The Student News Site of Conestoga High School



Teachers share perspectives on constant switching between learning models


By Grace Kuryan, Staff Reporter

Students are not the only ones facing challenges this year: teachers are also experiencing obstacles and learning to adapt to the constant back and forth between schooling models. The T/E School District has recently been switching between the virtual and hybrid models of learning. 

 One thing many teachers are struggling with is learning how to interact with all of their students, both in-person and online. 

“I have students in front of me and students on the screen, and I want to give each of those audiences an equal amount of attention,” said Algebra 1 and Math Analysis teacher Rebecca Aichele.

Since teachers have the uncertainty of being in school or at home, their lesson plans must be able to work in both models. This way, they can cover the same material. 

“I have revised my lessons so that they fit in both models, all my classes are project based. I make my lessons more personable for students and allow more student choice,” said Kirby Turner, Family Consumer Sciences teacher. 

Not being able to interact with their students while they are at home is very hard for teachers. In a virtual class with no student’s cameras turned on, teachers are essentially teaching to a blank screen, which makes it challenging for them to interact with their students. 

“No one’s cameras are on in my classes. It just feels like there’s a little bit of disconnect, so I just have to work a little bit harder to ask questions,” said Ashley Blanks, biology and topics in life science teacher. 

Many teachers teach from home during the virtual model of schooling. However, some teachers decide to teach from the building so they can give their students the feel of being in a classroom. 

“I try to give as much of a feel of in class as I can, even though we’re all virtual. I really try my best to make it feel like we’re all together,” Aichele said. 
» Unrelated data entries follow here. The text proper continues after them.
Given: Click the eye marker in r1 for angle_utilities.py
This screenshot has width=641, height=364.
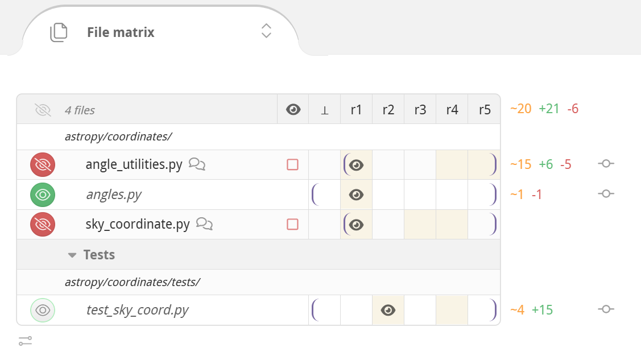Looking at the screenshot, I should click(x=356, y=165).
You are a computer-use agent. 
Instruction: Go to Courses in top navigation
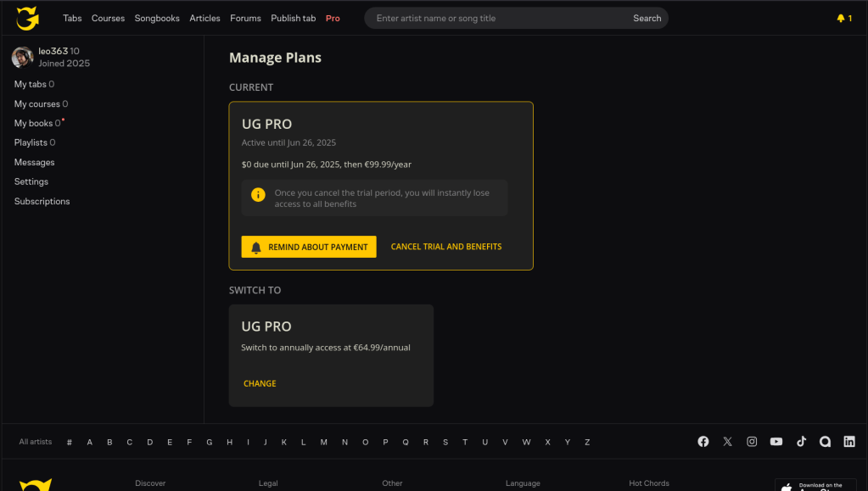108,18
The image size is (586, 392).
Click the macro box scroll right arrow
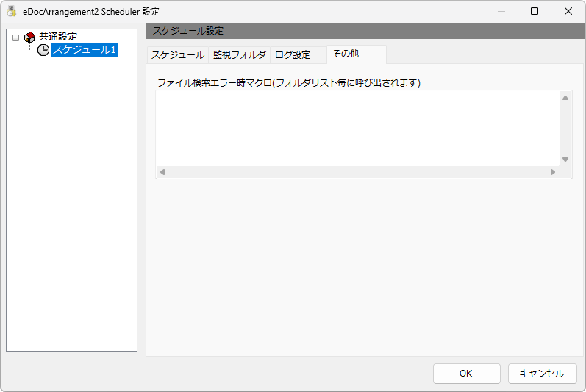[x=553, y=172]
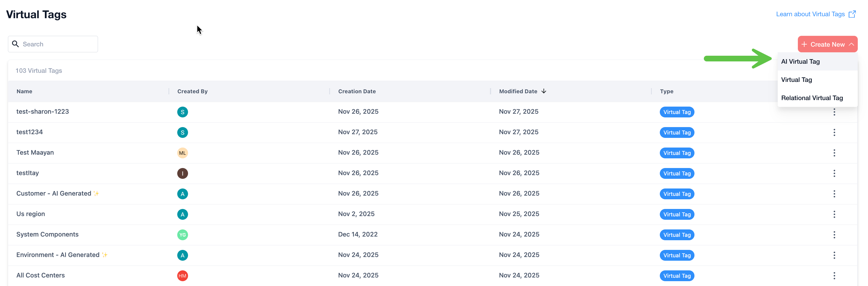Select Relational Virtual Tag option

812,98
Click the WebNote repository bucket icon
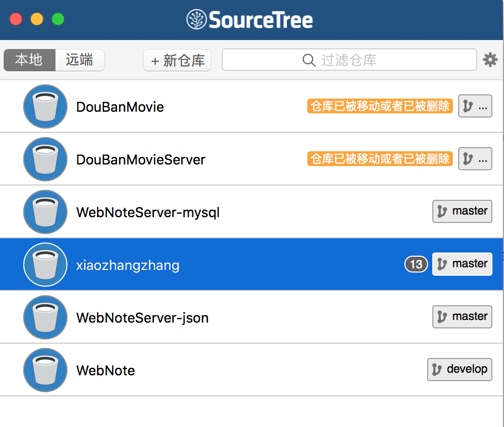The height and width of the screenshot is (427, 504). 45,370
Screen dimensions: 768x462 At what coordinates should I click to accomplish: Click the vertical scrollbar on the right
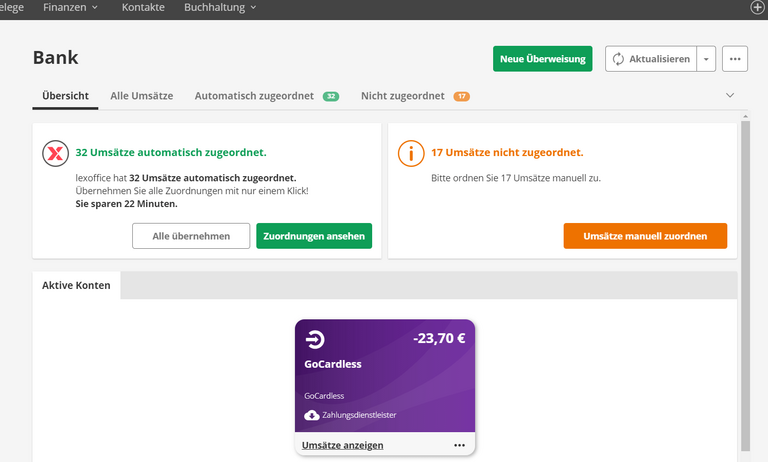(x=743, y=280)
One of the things the teachers miss the most is the small talk with their students before and after class. Small talk is how teachers are able to get to know their students better and create personal relationships with them. This year it is much harder for them to do so. 
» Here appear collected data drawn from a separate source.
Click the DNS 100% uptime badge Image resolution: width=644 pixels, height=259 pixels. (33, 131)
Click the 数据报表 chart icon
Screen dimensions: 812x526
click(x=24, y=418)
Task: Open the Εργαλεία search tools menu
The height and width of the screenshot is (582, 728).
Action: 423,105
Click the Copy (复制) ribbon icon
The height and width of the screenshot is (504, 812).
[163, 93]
  “We miss our students, we really miss getting to know you, getting to see you, getting to have those easy conversations at the beginning and the end of class,” said Emily McGready, world history teacher. 

One of the hardest things for teachers is not being able to establish a daily routine. They have to deal with the uncertainty of being in person or virtual. 

“I think that a challenge is when a routine is broken, and then getting into a new routine for a couple of days or a couple weeks. Then when you switch back, it again takes a couple of days to get back into that routine,” Aichele said. 

For many people being at school can be intimidating since recently there have been many COVID-19 cases in our area. It is important that the students and staff remain safe so there are no major outbreaks in the school. 

“I do feel like I’m safe at school,” Blanks said. “I feel like the school is doing the best they can and doing a good job.”